◆ Text block
******************************
Family matters - living with diabetes in rural South India
Study life: India, with its 1.21 billion inhabitants has the largest diabetic population in the world. A Danish anthropology student spent eight months studying how patients from low-income households in rural areas manage their diabetes on a day-to-day basis.
Type 2 diabetes is a disease often associated with rapid urbanisation and a shift towards modern lifestyles. However, in India the disease is almost equally prevalent in rural and urban populations. People who are poor and living in rural areas have suboptimal long-term outcomes since their access to healthcare is limited. So how do individuals with unstable livelihoods - irregular income and inadequate resources - manage chronic disease care in daily life?
CHAD (Community Health and Development) program of the Community Health Department, Christian Medical College (CMC) Vellore, extends affordable primary and secondary care and health education to the community in a rural block of Tamil Nadu state. Under the guidance of Shantidani Minz (faculty in Community Health, CMC), two researchers Louise Borst (M.Sc. student at the Department of Anthropology at the University of Copenhagen) and Gifta P. Manohari (social worker at CHAD) followed ten individuals and their families for six months to find answer to this question.
To gain an idea of their life situation patients and their families were visited on a weekly basis to discuss topics related to their health and followed for clinical appointments. This ethnographic method, known as participant observation, was vital in demonstrating that a patient's health concerns are primarily social.
******************************
◆ Problems to work on
a – How often were the patients and their families visited in the piece on diabetes in rural South India?
b – Carry on the piece about diabetes in rural South India from where it stops.
******************************
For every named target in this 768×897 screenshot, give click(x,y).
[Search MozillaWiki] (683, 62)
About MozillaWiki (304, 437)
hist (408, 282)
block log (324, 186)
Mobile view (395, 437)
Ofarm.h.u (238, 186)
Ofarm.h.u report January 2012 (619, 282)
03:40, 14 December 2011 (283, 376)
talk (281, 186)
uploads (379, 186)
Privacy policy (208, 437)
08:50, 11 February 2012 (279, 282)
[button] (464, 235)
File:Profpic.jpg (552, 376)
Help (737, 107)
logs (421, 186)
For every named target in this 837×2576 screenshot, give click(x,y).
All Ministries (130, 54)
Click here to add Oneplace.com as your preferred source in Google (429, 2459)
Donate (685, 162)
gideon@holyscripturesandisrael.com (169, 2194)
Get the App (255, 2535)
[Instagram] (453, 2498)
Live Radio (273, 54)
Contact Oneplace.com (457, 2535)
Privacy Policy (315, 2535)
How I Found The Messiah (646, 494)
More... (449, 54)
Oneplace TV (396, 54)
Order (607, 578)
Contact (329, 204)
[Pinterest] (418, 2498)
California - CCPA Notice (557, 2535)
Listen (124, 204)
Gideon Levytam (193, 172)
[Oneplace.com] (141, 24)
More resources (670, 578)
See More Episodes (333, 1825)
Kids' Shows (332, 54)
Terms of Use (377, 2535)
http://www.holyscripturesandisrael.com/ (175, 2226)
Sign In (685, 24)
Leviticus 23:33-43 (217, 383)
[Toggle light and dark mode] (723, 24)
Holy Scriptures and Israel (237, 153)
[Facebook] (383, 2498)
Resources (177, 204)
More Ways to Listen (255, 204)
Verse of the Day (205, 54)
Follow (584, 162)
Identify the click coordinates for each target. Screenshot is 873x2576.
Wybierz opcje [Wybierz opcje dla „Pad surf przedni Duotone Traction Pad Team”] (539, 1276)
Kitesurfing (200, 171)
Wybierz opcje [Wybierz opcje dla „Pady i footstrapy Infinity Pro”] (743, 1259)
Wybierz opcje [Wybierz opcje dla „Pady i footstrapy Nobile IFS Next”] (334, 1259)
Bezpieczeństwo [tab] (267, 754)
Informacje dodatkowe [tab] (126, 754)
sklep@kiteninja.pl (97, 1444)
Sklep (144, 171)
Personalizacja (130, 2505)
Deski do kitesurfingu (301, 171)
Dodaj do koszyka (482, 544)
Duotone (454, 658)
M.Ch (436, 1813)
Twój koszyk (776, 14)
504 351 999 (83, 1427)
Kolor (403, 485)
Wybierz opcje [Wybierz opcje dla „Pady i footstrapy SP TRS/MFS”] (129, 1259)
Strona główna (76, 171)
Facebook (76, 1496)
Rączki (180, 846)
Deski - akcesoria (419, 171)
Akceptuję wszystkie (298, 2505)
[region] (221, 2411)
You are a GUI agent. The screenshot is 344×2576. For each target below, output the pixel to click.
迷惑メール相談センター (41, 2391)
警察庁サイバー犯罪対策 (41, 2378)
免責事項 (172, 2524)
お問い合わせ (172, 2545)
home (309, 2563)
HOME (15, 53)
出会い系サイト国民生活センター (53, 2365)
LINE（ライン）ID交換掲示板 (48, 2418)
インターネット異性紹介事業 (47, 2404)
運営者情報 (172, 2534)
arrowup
******************************
◆ Your written answers
a – On a weekly basis.

b –
Diabetes is a household issue
"The patients we followed live in joint families with more generations under the same roof often sharing one room. Inevitably arguments occur. A common complaint is that diabetes has led to disputes between man and wife. Generally, wives worry about the health of their husbands and the financial burden incurred on the household should he become unable to work. They try to limit the quantity of food given, while husbands complain about weakness and discomfort caused by the lack of nutrition making them unable to work," says Louise Borst.
Networking for therapy
Family plays a great role when tackling diabetes. Patients from poor backgrounds with little or no support from household members are likely to suspend or stop-and-start treatment because other problems take up the time, money and energy that is needed to uphold continuous care of a chronic condition. Without the support of family members patients rely on their social network at large.
Patients learn about and gain access to affordable treatment sources through household members, neighbours, colleagues, peers, and health workers - be it the licensed doctor, the self-appointed pharmacist or the odd anthropologist.
"Knowing how medical treatment plans inflict on patients' everyday lives and the ways in which poor patients deal with treatment despite financial constraints is crucial to provide better prospects for chronic self-care. Listening to what individuals themselves have to say about their health and well being is essential to policy making," Louise Borst says.
Louise Borst is still situated in Vellore, and is currently writing papers for publication based on the study. She also tutors local Master of Public Health students in qualitative analysis along with co-researcher Gifta P. Manohari at the Christian Medical College Vellore.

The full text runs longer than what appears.